[Source information Boundary: Start]
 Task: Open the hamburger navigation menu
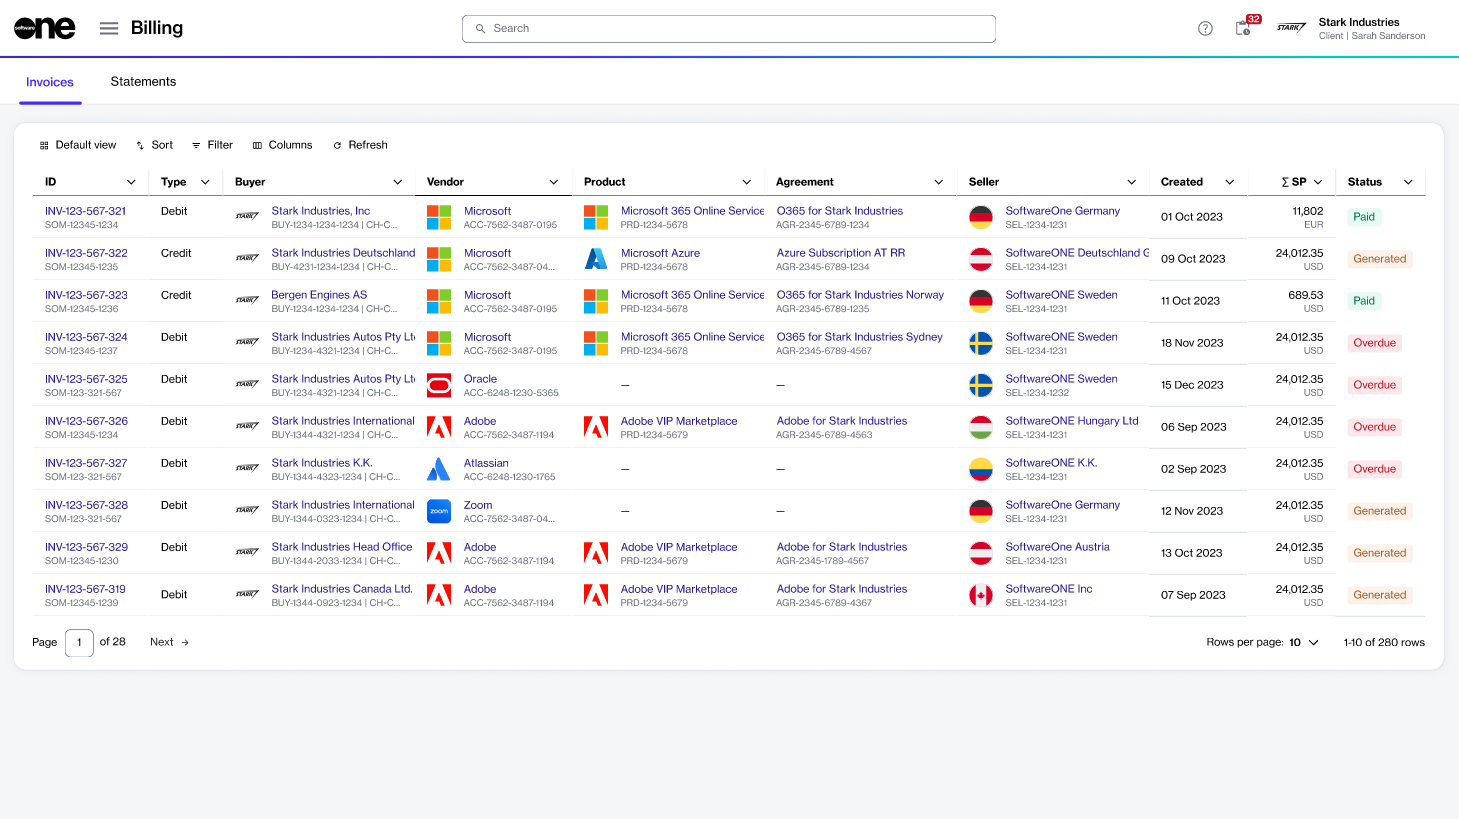pyautogui.click(x=109, y=28)
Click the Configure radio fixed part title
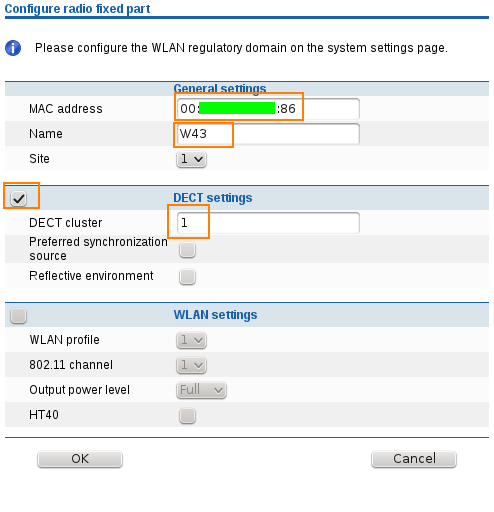Screen dimensions: 494x512 tap(77, 9)
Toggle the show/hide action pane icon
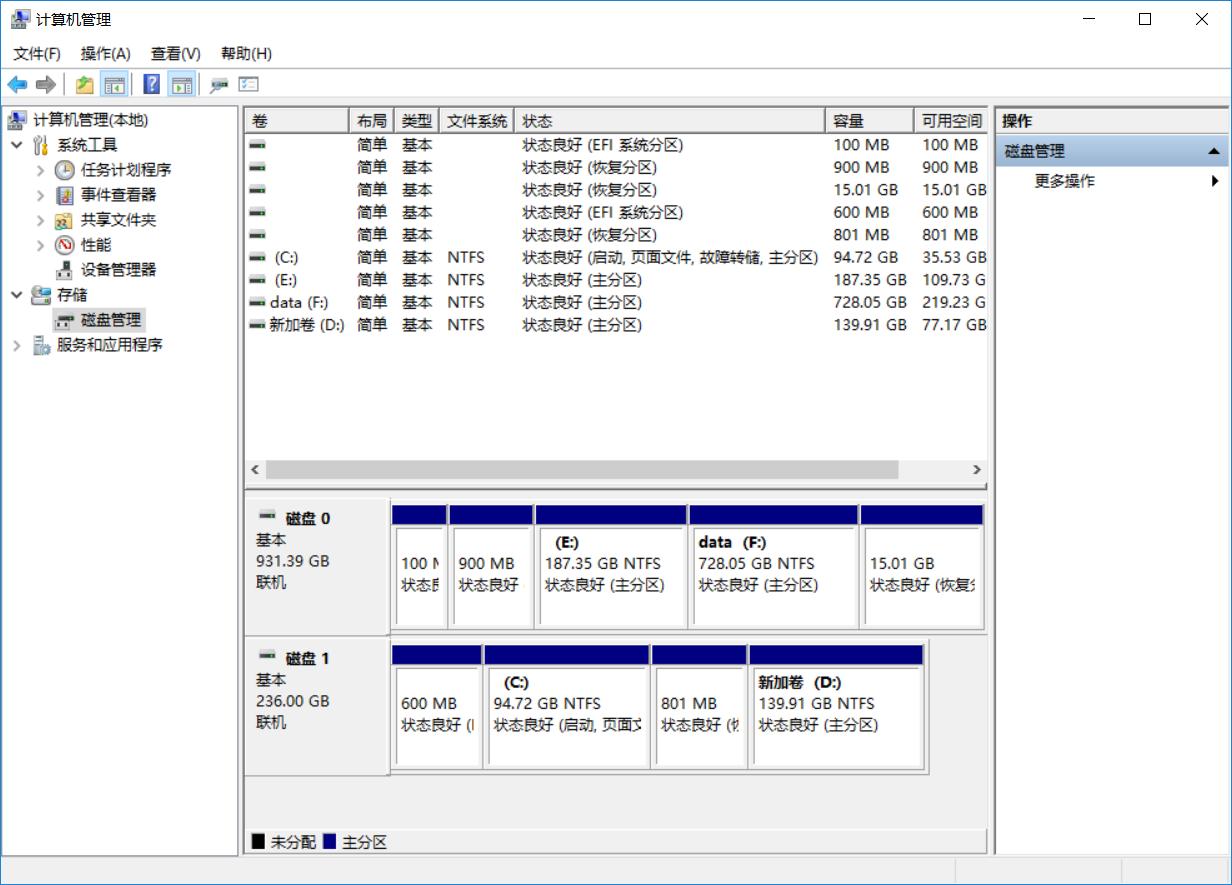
[Source information Boundary: End]
> **Aim of the exercise**:
When copying, output the data exactly and leave out the pictures.

> **Written answer**:
 Task: Open the hamburger navigation menu
pyautogui.click(x=109, y=28)
Click the Configure radio fixed part title
Screen dimensions: 494x512 tap(77, 9)
Toggle the show/hide action pane icon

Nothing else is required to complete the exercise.